Electronic – seeing drift when using Madgwick algorithm to correct for orientation with 9 DOF IMU

accelerometersensor

I am trying to correctly track orientation of a sensor with accelerometer, gyroscope, and magnometer, using the open source Madgwick algorithm. The algorithm returns quaternions which represent the rotation between the internal and external frames. However, when using this code the quaternions returned seem to be suffering from drift and even after digging through multiple times I can not find what may be the cause. On the top is what is returned, and the bottom is the approximately correct values (from an experiment with a different sampling frequency): Quaternions.
Could this be caused by too low of a sampling frequency? The internal Madgwick report shows a lower bound of 10hz, and this sample was taken at 5hz. However it is not clear to me how that issue would produce these results, but that is currently my best guess. I think the issue could also be the linear acceleration from gravity, but my understanding is that gravity's influence can be removed once the quaternions have been calculated – so if that is indeed the issue how can I remove linear acceleration to calculate them in the first place?

Edit: The accelerometer and gyro values are not suffering from drift, and this effect only emerges with the calculated quaternions.

Best Answer

@Olin Lathrop's answer is wrong. Unfortunately, I don't have the reputation to either downvote or comment on his answer. It's curious that he chose to claim that what is being achieved in the paper you link isn't physically possible...

As madgwick's paper demonstrates it is indeed possible to maintain stable orientation estimates over long durations using only a 9 DOF MEMS MARG. His algorithm was also benchmarked on a bunch of different hardware by Kris Winer. He, in particular, demonstrates virtually drift-free tracking over a half hour period with both time periods of lying still and being moved around. The relative error of the absolute orientation is less than a degree over this time period. Impressively this is achieved without resorting to a full Kalman filter and requires only scalar operations instead of needing the computationally expensive matrix inversion required by a Kalman filter.

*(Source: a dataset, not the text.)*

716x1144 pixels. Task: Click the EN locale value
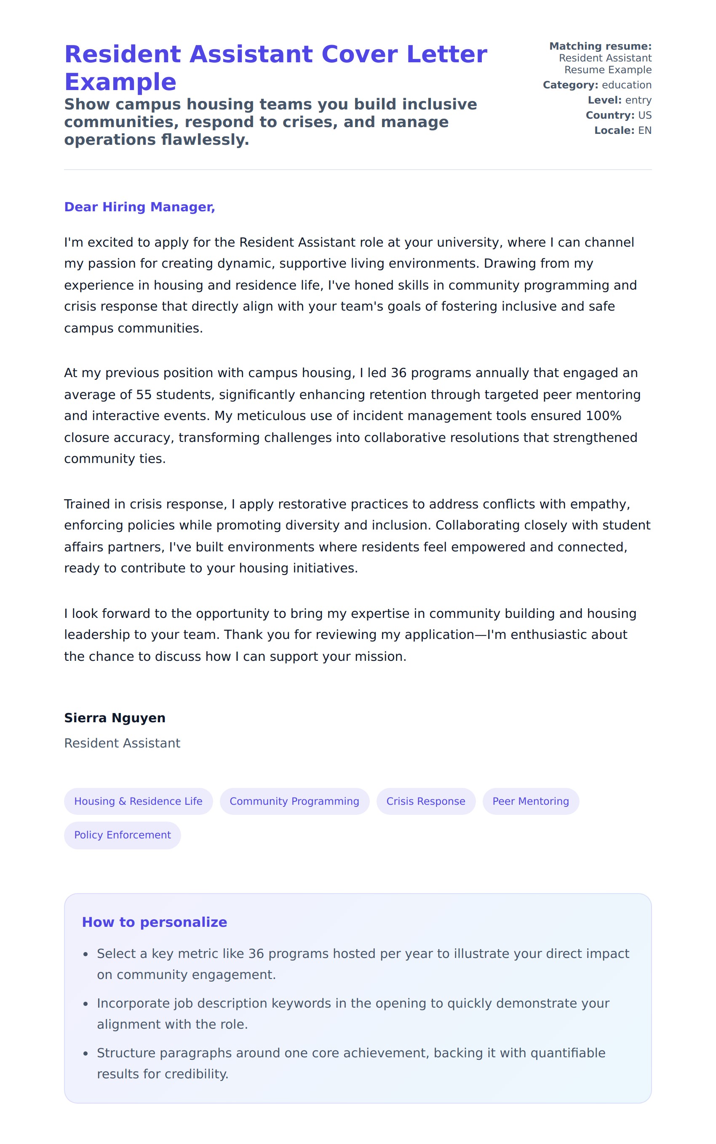[x=644, y=131]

Looking at it through the lens of observability the problem of orientation estimation is a problem with six coupled states. 3 states for the orientation itself and 3 states for the derivatives of the orientation (ie the angular rates)

Obviously, the gyroscopes allow for direct measurement of the latter three states. This leaves the issue of the three orientation states. Assuming that there is a static gravitational field and magnetic field that are not aligned, we can fix two of the three directions. The structure of the coordinate system imposes constraints on the relationship between the three directions allowing the third to be fixed simply by construction. As such the system is observable, which is to say no, unlike @Olin Lathrop's claim, the "physics" explicitly allows you to determine the complete orientation even without depending on any integration. As such his objection regarding integration error is completely unfounded.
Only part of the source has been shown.